### WHAT THE TASK REQUIRES
Using "велосипеда" as the search string, find the matching lines below and copy them.

### MATERIAL PROVIDED

= = = = = = =

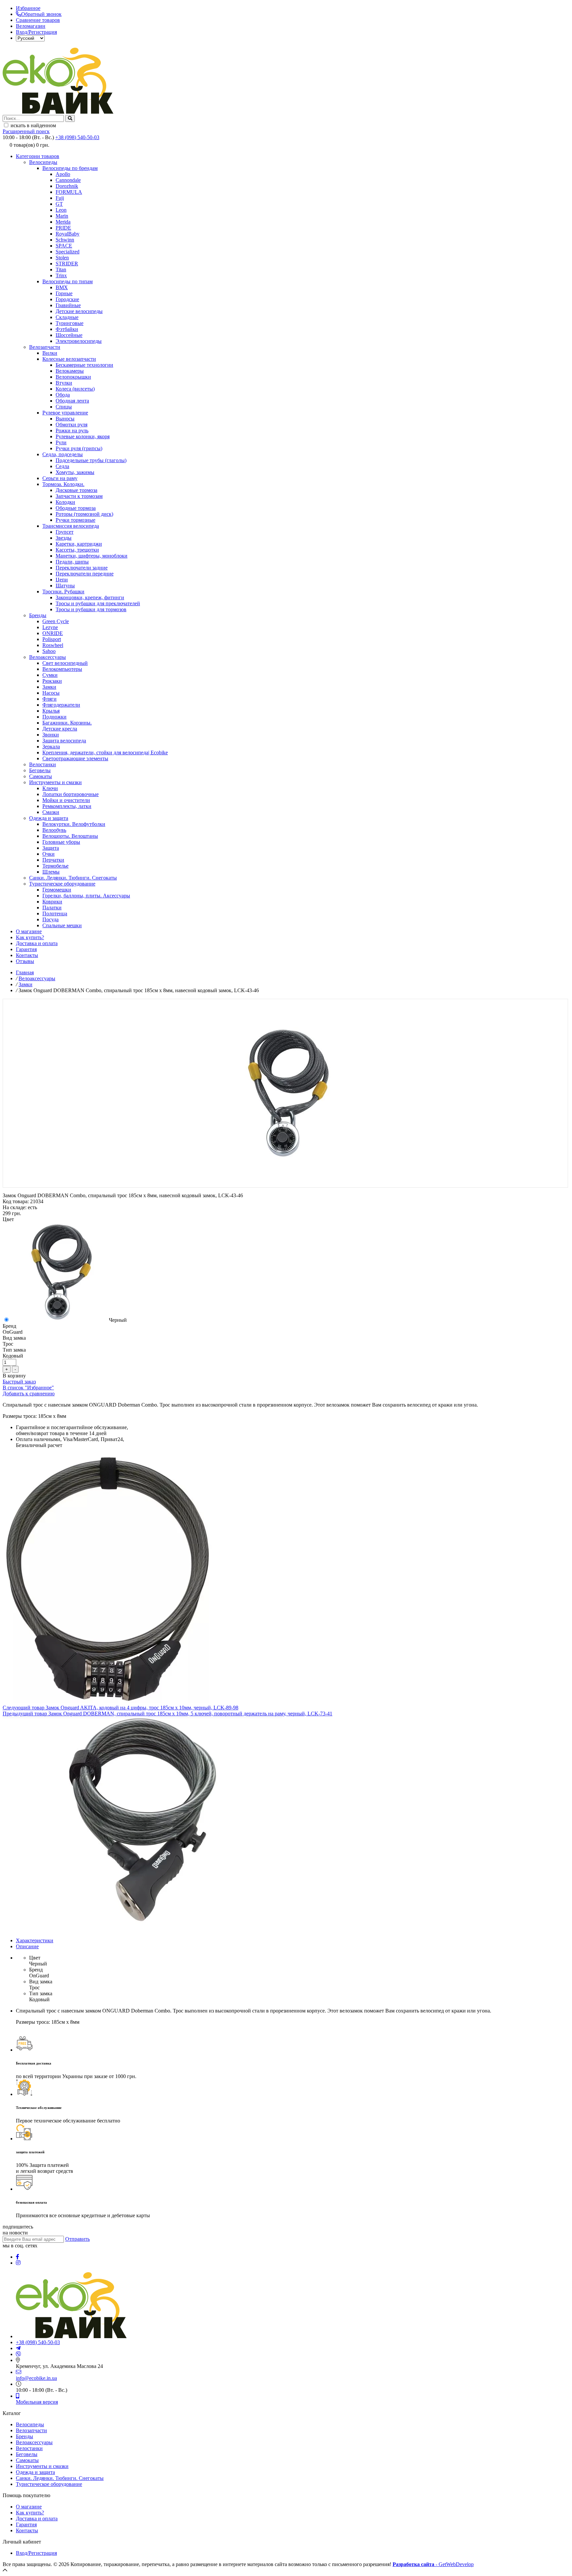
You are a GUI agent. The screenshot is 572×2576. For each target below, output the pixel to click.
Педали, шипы (72, 561)
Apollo (63, 174)
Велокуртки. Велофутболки (73, 824)
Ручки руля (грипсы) (79, 448)
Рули (61, 442)
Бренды (37, 615)
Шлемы (51, 872)
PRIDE (63, 228)
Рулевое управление (65, 412)
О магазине (29, 931)
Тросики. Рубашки (63, 591)
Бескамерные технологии (84, 365)
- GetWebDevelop (433, 2564)
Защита (50, 848)
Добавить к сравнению (29, 1393)
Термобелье (55, 866)
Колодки (65, 502)
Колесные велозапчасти (69, 359)
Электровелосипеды (79, 341)
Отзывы (25, 961)
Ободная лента (72, 400)
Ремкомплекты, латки (66, 806)
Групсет (64, 532)
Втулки (64, 383)
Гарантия (26, 949)
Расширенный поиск (26, 131)
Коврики (52, 901)
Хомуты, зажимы (75, 472)
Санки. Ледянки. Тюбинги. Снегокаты (73, 878)
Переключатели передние (85, 573)
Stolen (62, 257)
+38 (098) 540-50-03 (77, 137)
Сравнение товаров (38, 20)
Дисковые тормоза (76, 490)
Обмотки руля (71, 424)
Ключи (50, 788)
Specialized (67, 251)
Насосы (51, 693)
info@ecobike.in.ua (36, 2378)
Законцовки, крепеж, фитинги (90, 597)
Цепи (62, 579)
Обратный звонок (41, 14)
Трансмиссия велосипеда (70, 526)
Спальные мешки (62, 925)
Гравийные (68, 305)
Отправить (77, 2239)
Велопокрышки (73, 377)
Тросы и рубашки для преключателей (98, 603)
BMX (62, 287)
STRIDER (67, 263)
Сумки (50, 675)
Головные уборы (61, 842)
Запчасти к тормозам (79, 496)
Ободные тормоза (76, 508)
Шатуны (65, 585)
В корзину (14, 1375)
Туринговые (69, 323)
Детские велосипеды (79, 311)
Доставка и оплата (37, 943)
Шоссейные (69, 335)
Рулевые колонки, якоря (83, 436)
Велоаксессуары (47, 657)
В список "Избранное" (28, 1387)
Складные (67, 317)
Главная (25, 972)
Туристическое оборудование (62, 883)
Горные (64, 293)
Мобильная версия (37, 2402)
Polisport (51, 639)
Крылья (51, 711)
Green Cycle (55, 621)
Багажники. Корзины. (67, 722)
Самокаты (40, 776)
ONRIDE (52, 633)
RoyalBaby (67, 234)
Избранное (28, 8)
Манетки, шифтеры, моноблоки (91, 556)
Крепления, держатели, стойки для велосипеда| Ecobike (105, 752)
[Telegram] (18, 2348)
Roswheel (52, 645)
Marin (62, 216)
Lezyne (50, 627)
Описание (27, 1946)
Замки (49, 687)
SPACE (64, 245)
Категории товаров (37, 156)
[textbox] (33, 118)
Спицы (64, 406)
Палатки (52, 907)
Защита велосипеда (64, 740)
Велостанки (42, 764)
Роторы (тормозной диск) (84, 514)
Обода (63, 395)
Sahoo (49, 651)
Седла (62, 466)
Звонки (50, 734)
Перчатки (53, 860)
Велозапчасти (44, 347)
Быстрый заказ (19, 1381)
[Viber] (18, 2354)
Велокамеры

= = = = = = =

### RESPONSE
Трансмиссия велосипеда (70, 526)
Крепления, держатели, стойки для велосипеда| Ecobike (105, 752)
Защита велосипеда (64, 740)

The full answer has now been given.